Thomas used the Baldwin case to raise and advance his concerns about his prior Brand X decision, and the underlying doctrine called "Chevron deference," a bedrock part of administrative law that says courts generally adopt agencies's views, if reasonable, of their rules. That deference has drawn criticism from conservatives members of the court, but no justice has moved to overturn the 1984 ruling.
"Even if the court is not willing to question Chevron itself, at the very least, we should consider taking a step away from the abyss by revisiting Brand X," Thomas wrote in Monday's dissent. Quoting a statement from the late Justice Robert Jackson in a 1950 ruling, Thomas said: "It is never too late to 'surrende[r] former views to a better considered position.'"
Thomas regularly writes solo dissents, urging his colleagues to revisit, or even strike down, earlier rulings. But it's rare for any justice to cast doubt on a prior ruling the justice had earlier written.
Critical to the Brand X decision was the majority's view, led by Thomas, that it "follows from Chevron" that a court must abandon its previous interpretation of a statute in favor of the agency's interpretation unless the prior court decision found the statute was unambiguous.
"Regrettably, Brand X has taken this court to the precipice of administrative absolutism," Thomas said Monday. "Brand X may well follow from Chevron, but in so doing, it poignantly lays bare the flaws of our entire executive-deference jurisprudence."
Expressing what he called "skepticism" of the Brand X ruling, Thomas said his decision now "appears to be inconsistent with the Constitution, the Administrative Procedure Act (APA), and traditional tools of statutory interpretation."
The Supreme Court's 1984 decision Chevron U.S.A. Inc. v. Natural Resources Defense Council held that courts generally must accept an agency's interpretation of an ambiguous statute if the interpretation is reasonable. That decision is in "serious tension" with the Constitution, the Administrative Procedure Act and "over 100 years of judicial decisions," Thomas wrote Monday.

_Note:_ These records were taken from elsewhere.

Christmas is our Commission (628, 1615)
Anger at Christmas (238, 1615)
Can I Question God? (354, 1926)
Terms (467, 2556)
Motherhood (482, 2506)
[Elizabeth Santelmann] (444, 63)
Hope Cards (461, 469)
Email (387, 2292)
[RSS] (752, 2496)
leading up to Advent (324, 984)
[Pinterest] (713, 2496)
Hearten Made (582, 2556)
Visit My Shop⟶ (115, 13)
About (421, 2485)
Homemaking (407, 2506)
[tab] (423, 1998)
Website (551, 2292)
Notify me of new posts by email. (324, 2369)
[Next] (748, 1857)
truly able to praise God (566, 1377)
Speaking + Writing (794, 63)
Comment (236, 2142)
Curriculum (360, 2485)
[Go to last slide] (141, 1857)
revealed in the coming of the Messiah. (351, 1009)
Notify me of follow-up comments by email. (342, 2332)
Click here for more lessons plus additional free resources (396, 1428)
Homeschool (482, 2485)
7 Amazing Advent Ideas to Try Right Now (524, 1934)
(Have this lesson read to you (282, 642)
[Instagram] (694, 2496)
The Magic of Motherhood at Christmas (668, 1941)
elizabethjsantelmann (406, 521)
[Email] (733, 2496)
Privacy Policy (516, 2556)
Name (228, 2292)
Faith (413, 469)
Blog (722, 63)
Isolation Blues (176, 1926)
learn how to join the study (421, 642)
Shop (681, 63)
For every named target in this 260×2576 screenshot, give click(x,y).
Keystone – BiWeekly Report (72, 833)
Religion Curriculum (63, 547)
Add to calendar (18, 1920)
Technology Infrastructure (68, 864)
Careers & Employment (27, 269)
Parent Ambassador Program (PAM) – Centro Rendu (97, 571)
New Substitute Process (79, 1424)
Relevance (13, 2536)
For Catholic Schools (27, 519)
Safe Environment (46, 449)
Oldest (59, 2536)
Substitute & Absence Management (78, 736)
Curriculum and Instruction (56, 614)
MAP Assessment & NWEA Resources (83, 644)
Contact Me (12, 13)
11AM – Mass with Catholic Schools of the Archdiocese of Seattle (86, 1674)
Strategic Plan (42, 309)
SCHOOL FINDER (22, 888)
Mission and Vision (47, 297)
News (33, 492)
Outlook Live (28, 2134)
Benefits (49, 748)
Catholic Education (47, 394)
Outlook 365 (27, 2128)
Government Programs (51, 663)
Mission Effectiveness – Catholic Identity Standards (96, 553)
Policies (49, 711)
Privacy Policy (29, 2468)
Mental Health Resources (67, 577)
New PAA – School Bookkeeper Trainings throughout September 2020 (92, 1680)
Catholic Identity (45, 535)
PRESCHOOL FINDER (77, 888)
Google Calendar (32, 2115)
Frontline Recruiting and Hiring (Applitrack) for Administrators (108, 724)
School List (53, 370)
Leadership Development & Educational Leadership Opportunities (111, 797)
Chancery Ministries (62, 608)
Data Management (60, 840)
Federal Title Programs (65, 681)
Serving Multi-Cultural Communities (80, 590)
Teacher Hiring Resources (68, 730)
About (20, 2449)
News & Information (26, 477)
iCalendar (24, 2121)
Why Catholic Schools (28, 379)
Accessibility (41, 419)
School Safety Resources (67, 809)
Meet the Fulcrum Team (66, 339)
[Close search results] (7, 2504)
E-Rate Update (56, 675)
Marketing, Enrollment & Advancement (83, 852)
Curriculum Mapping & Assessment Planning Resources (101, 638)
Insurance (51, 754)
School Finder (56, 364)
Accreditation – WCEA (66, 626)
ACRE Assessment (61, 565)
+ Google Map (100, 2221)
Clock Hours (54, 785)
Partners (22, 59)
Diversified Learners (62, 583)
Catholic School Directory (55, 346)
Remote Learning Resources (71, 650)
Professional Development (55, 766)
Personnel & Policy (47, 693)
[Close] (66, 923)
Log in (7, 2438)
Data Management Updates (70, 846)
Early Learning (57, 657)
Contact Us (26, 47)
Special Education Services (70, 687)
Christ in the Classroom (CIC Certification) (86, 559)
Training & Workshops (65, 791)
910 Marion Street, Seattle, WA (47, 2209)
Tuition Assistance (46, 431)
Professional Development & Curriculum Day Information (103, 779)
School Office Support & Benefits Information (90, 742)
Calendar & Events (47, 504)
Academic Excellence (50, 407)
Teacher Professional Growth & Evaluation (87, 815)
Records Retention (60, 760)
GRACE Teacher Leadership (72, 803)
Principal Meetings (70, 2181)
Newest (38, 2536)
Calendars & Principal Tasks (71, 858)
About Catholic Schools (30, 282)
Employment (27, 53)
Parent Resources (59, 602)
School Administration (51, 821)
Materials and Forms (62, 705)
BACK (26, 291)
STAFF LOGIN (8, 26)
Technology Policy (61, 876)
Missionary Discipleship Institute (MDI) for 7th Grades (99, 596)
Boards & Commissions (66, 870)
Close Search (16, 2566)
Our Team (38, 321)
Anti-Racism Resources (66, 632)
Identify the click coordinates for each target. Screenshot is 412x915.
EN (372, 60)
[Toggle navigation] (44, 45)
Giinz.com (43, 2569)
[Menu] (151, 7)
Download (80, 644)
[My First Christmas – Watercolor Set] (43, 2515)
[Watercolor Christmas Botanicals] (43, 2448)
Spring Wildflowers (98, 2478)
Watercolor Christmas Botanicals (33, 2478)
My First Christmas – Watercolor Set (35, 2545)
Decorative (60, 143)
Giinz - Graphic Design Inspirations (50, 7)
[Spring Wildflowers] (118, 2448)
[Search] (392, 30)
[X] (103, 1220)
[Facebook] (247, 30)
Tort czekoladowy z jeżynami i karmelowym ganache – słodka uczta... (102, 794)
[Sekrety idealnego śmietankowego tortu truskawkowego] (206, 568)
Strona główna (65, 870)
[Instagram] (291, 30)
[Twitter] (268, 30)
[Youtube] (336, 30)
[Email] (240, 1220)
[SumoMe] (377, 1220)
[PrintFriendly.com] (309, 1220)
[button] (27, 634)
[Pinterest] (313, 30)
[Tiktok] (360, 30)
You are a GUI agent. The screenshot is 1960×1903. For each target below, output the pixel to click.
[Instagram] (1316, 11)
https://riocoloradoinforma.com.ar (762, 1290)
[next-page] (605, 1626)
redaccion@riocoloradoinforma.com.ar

Thomas has criticized the Chevron doctrine in prior opinions, as have other justices, including Justice Neil Gorsuch. He repeated many of those criticisms in Monday's dissent. Thomas argued that the Chevron decision gives federal agencies unconstitutional power and undermines the ability of the judiciary to perform its checking function on the other branches.
Appellate veteran Elbert Lin of Hunton Andrews Kurth noted that Thomas' criticism of Chevron on Monday went further than it had before. Thomas had said in the past that there could be "some unique historical justification for deferring to federal agencies." In Monday's statement, Thomas said, "it now appears to me that there is no such special justification."
Thomas' combination of his criticism of Chevron with his disavowal of his Brand X opinion was striking.
"Chevron requires judges to surrender their independent judgment to the will of the executive; Brand X forces them to do so despite a controlling precedent," Thomas wrote. He continued: "Chevron transfers power to agencies; Brand X gives agencies the power to effectively overrule judicial precedents. Chevron withdraws a crucial check on the executive from the separation of powers; Brand X gives the Executive the ability to neutralize a previously exercised check by the judiciary."
The Baldwin petition was a challenge to a ruling by U.S. Court of Appeals for the Ninth Circuit. The appellate court gave deference to a new interpretation by the Internal Revenue Service of the deadline for requesting tax refunds. Aditya Dynar of the New Civil Liberties Alliance was counsel to Howard and Karen Baldwin.
"Their decision to not take the Baldwins' case is going to negatively affect judicial independence for years to come," Dynar said in a statement. "And it is going to dilute the continued legitimacy and finality of court decisions. We are currently reviewing next steps in terms of bringing this issue back up in a different case."
The Justice Department had urged the Supreme Court to turn down the petition. "As long as Chevron remains the law, there is no sound reason to reconsider Brand X, and petitioners do not ask the court to revisit Chevron," U.S. Solicitor General Noel Francisco told the justices.
"As this court recognized in Brand X itself, the rule the court adopted there 'follows from Chevron,'" Francisco wrote. "Petitioners have not asked this court to overrule Chevron, and this case is not a suitable vehicle for considering that step."
Francisco also told the court: "It would make little sense for a court of appeals to decline to give effect to an agency regulation that is otherwise entitled to deference, simply because a prior panel of the same court had interpreted an ambiguous statute differently before the regulation was promulgated."